Because Nepal does not carry inventory, the income is the same under absorption and variable costing. Carefully study the arrows that show how amounts appearing in the absorption costing approach would be repositioned in the variable costing income statement. Since the bottom line is the same under each approach, this may seem like much to do about nothing. But, remember that “gross profit” is not the same thing as “contribution margin,” and decision logic is often driven by consideration of contribution effects. Further, when inventory levels fluctuate, the periodic income will differ between the two methods.
Fixed overhead costs are considered period costs and are expensed in the period incurred, rather than allocated to units produced. The total of direct material, direct labor, and variable overhead is \(\$5\) per unit with an additional \(\$1\) in variable sales cost paid when the units are sold. Additionally, fixed overhead is \(\$15,000\) per year, and fixed sales and administrative expenses are \($21,000\) per year. Under absorption costing, each unit in ending inventory carries $0.60 of fixed overhead cost as part of product cost. Therefore, ending inventory under absorption costing includes $600 of fixed manufacturing overhead costs ($0.60 X 1,000 units) and is valued at $600 more than under variable costing.

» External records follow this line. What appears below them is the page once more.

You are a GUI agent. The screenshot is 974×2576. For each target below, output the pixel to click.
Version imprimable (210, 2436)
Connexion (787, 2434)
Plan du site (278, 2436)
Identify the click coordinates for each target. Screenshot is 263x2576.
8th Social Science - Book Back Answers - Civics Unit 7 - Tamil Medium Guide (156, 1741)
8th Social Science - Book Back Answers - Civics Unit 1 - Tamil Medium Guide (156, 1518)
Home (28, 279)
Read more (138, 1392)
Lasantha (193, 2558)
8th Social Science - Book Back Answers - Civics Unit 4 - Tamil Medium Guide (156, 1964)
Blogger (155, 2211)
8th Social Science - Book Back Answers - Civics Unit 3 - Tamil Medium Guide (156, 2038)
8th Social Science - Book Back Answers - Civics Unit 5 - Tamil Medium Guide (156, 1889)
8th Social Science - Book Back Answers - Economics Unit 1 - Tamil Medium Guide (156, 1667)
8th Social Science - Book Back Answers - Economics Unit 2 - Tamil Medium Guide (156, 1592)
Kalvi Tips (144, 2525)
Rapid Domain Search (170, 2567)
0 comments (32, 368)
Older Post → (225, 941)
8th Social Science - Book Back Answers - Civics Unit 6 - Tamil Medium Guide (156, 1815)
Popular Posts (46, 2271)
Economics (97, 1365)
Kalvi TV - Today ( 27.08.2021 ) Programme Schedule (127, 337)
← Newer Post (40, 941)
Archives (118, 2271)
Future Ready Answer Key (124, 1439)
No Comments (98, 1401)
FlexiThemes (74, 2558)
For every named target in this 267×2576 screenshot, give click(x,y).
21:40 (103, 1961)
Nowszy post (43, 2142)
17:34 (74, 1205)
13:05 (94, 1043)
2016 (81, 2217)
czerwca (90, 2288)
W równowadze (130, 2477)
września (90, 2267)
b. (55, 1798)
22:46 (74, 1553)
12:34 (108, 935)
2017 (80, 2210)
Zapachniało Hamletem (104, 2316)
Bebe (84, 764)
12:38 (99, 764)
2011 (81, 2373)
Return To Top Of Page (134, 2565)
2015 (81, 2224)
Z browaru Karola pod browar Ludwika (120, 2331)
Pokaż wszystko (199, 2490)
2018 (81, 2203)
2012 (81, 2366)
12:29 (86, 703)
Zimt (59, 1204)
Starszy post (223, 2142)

By allocating fixed manufacturing costs to inventory, absorption costing better matches expenses to revenues. A company may also be required to use the absorption costing method for reporting purposes if it prefers the variable costing method for management decision-making purposes. This is significant if a company ramps up production in advance of an anticipated seasonal increase in sales. Therefore, absorption costing is a system of costing where in addition to the variable costs, the fixed costs of production are also absorbed into the cost of the product.
Many companies use both methods, depending on the type of product being produced and the nature of the company’s operations. For example, a company manufacturing products with high indirect costs would likely use absorption costing. In contrast, a company that sells many different products might use direct costing.
The fixed overhead would have been expensed on the income statement as a period cost. The allocation of fixed overhead to units produced means net income is lower than under variable costing, which treats fixed overhead solely as a period cost. However, absorption costing adheres to GAAP and provides a fuller valuation of inventory.